**TASK INPUT:**
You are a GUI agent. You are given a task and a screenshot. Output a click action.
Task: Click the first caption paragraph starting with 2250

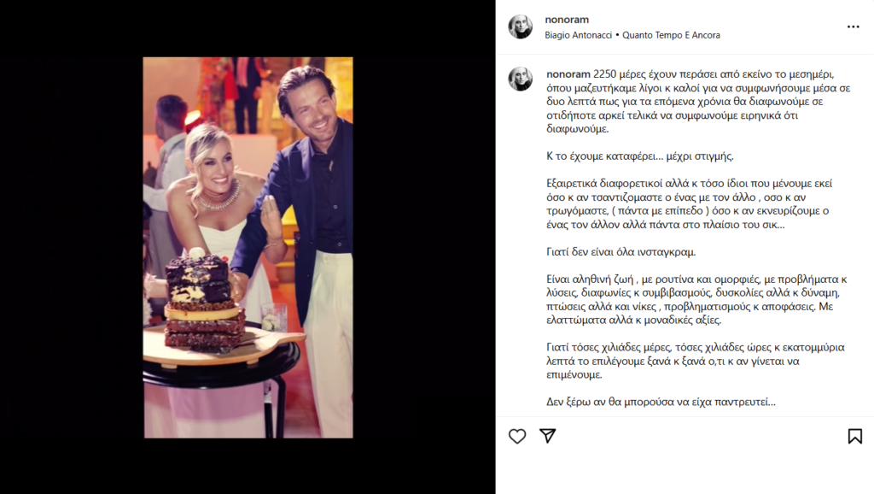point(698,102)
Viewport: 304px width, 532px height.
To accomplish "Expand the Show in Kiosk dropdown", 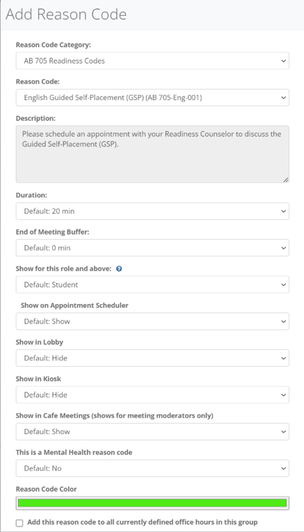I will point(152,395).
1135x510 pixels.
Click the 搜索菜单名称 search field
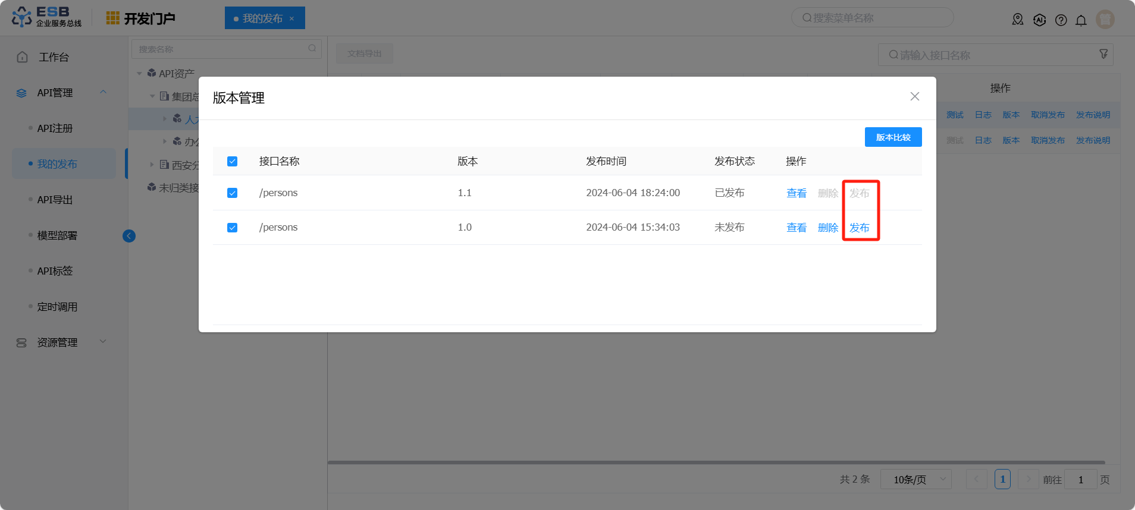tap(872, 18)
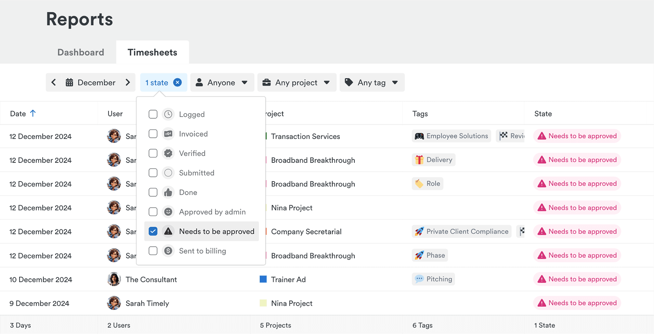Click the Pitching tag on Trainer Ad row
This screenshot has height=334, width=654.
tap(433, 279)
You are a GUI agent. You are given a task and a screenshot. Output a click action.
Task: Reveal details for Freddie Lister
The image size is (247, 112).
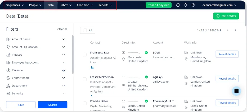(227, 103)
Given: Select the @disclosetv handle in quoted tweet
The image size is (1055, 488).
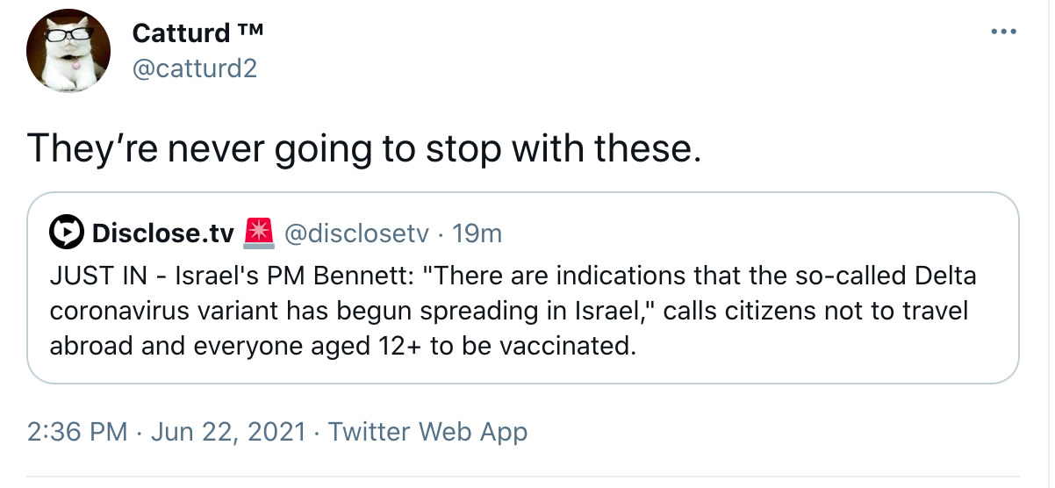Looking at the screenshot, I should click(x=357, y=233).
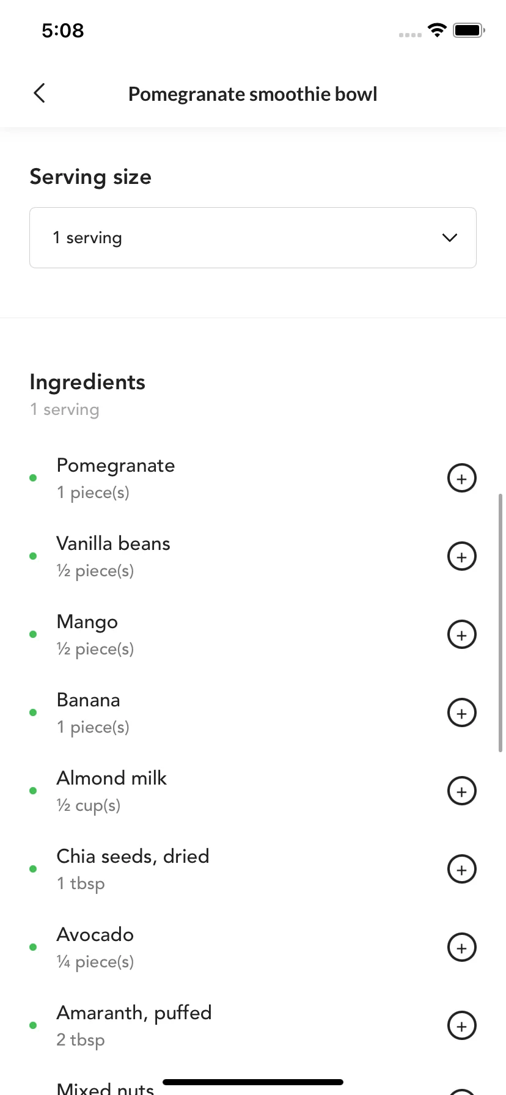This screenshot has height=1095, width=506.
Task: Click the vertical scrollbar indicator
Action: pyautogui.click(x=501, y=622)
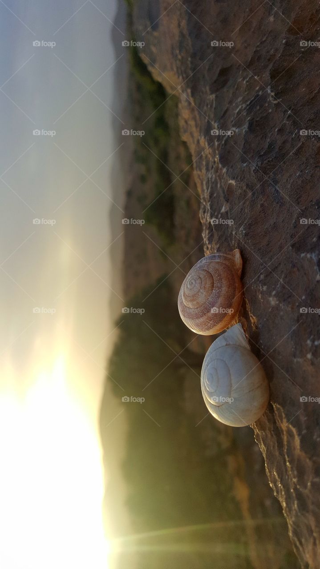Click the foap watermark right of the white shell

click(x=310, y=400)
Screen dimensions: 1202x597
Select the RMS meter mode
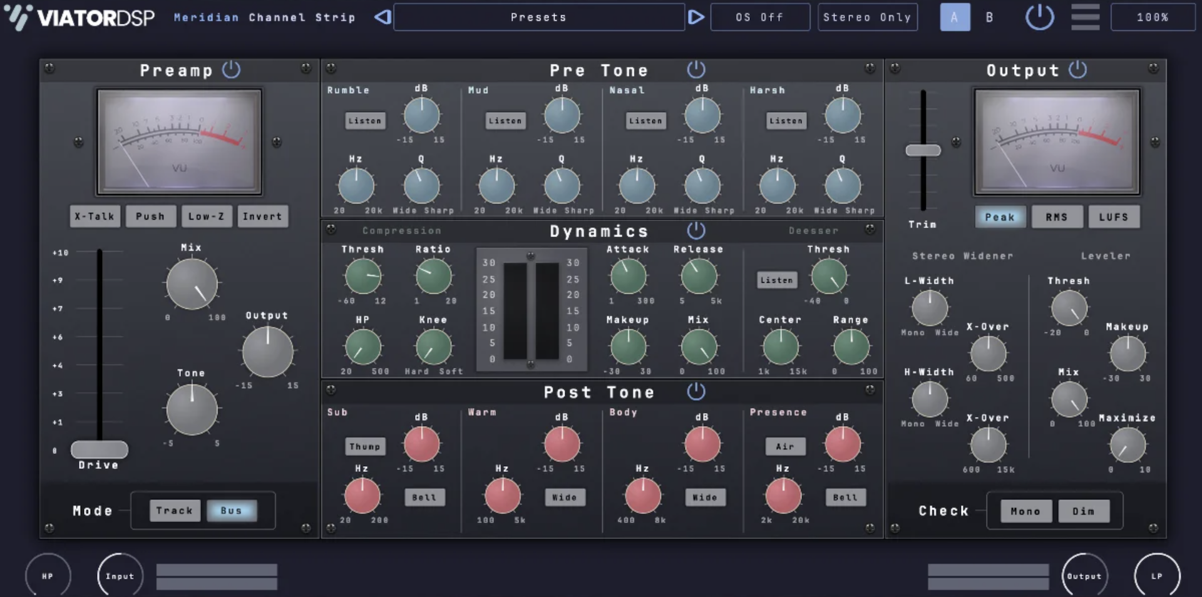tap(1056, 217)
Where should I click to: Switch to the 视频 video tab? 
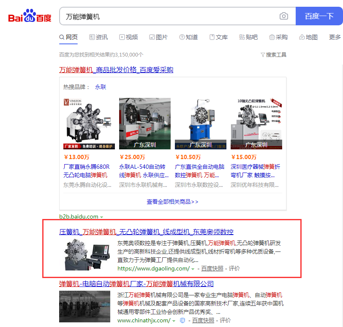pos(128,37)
...
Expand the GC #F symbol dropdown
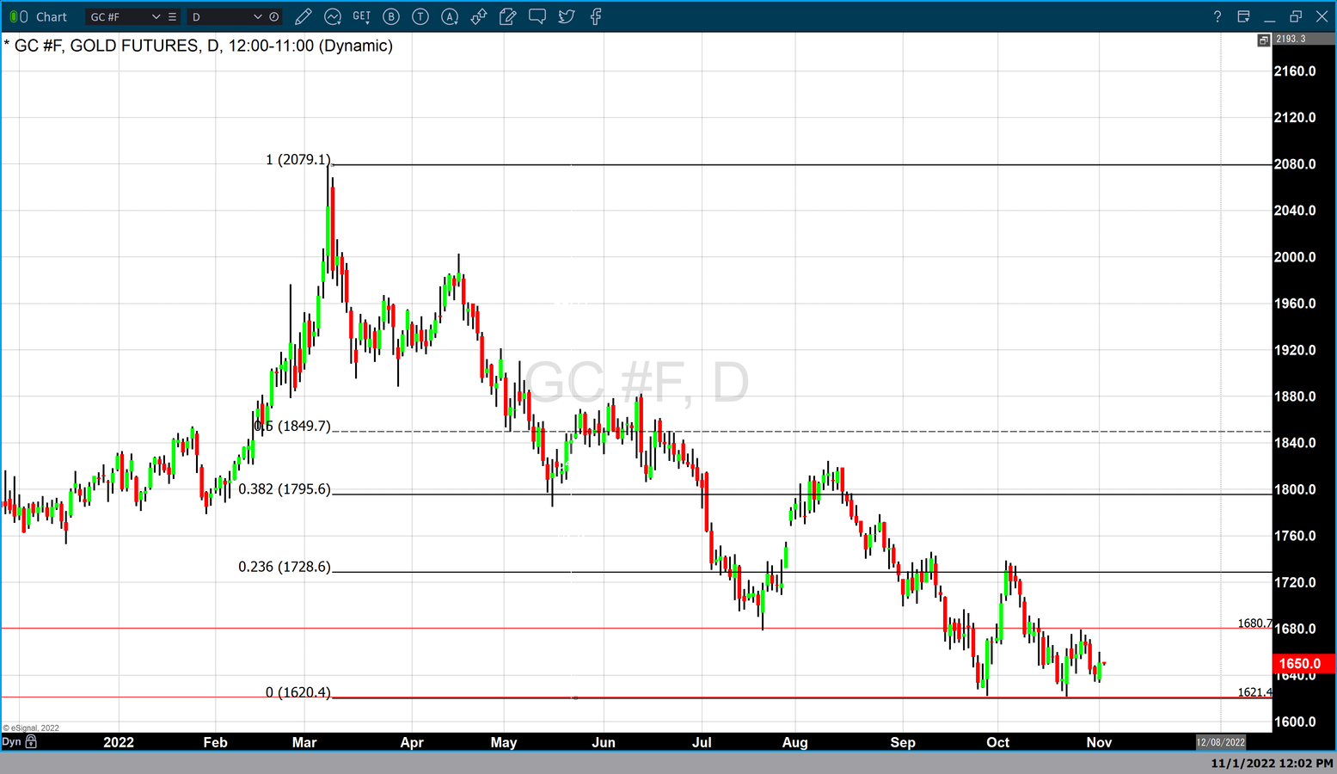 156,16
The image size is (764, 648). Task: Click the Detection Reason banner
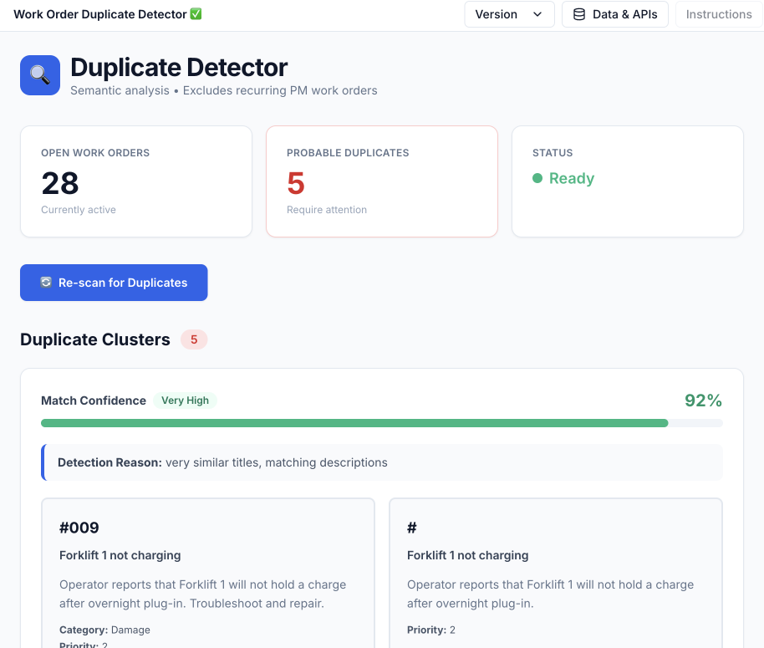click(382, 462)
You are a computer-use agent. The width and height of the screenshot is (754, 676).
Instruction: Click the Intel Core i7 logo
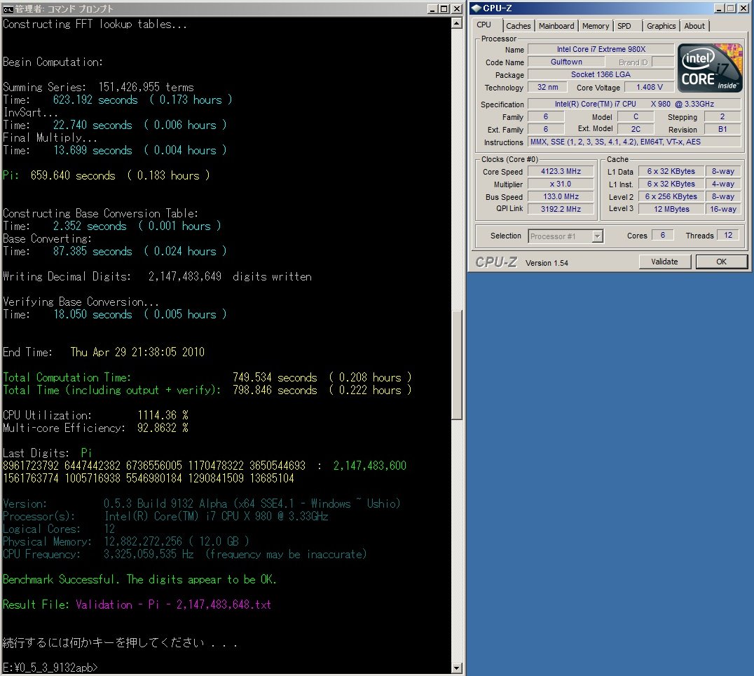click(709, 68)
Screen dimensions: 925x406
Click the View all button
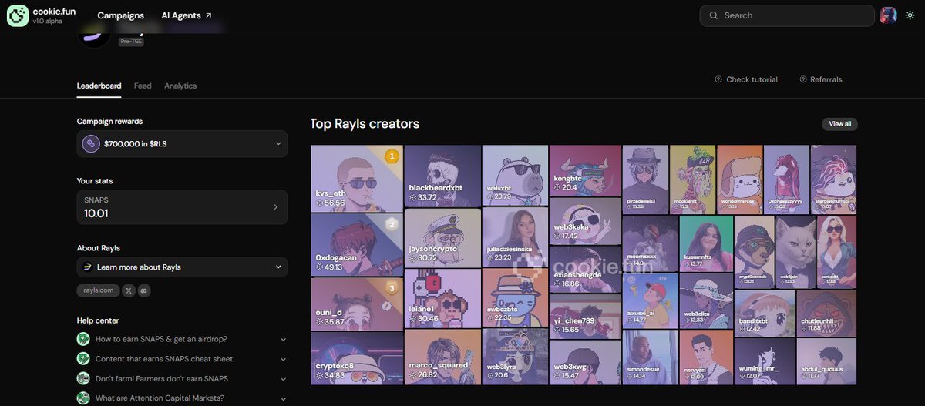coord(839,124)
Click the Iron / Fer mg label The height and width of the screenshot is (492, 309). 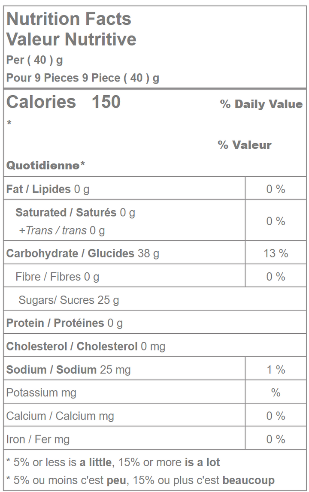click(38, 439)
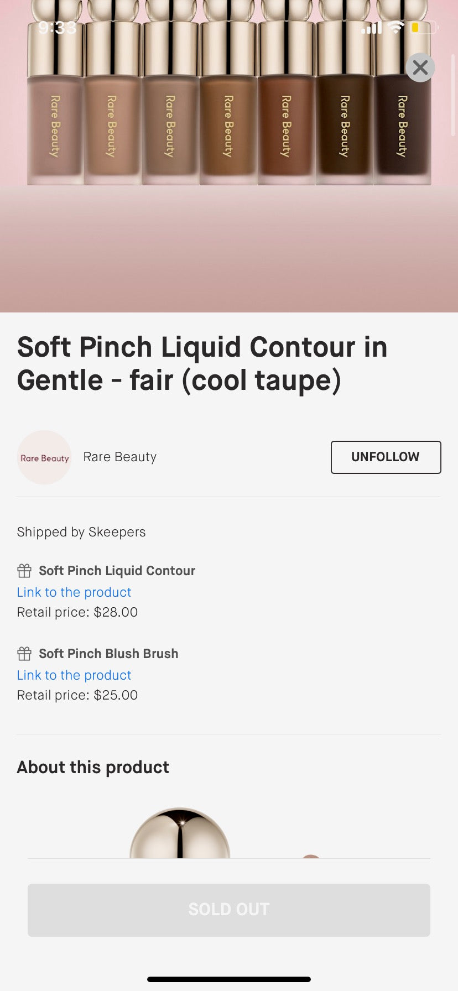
---
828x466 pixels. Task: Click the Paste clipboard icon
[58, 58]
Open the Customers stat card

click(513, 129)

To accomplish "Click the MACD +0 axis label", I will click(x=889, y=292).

**EXERCISE AIM:** Scan the material for lines with the word "dimensions". Reply with how many there are, number only.

**REPLY TO THE TASK:** 2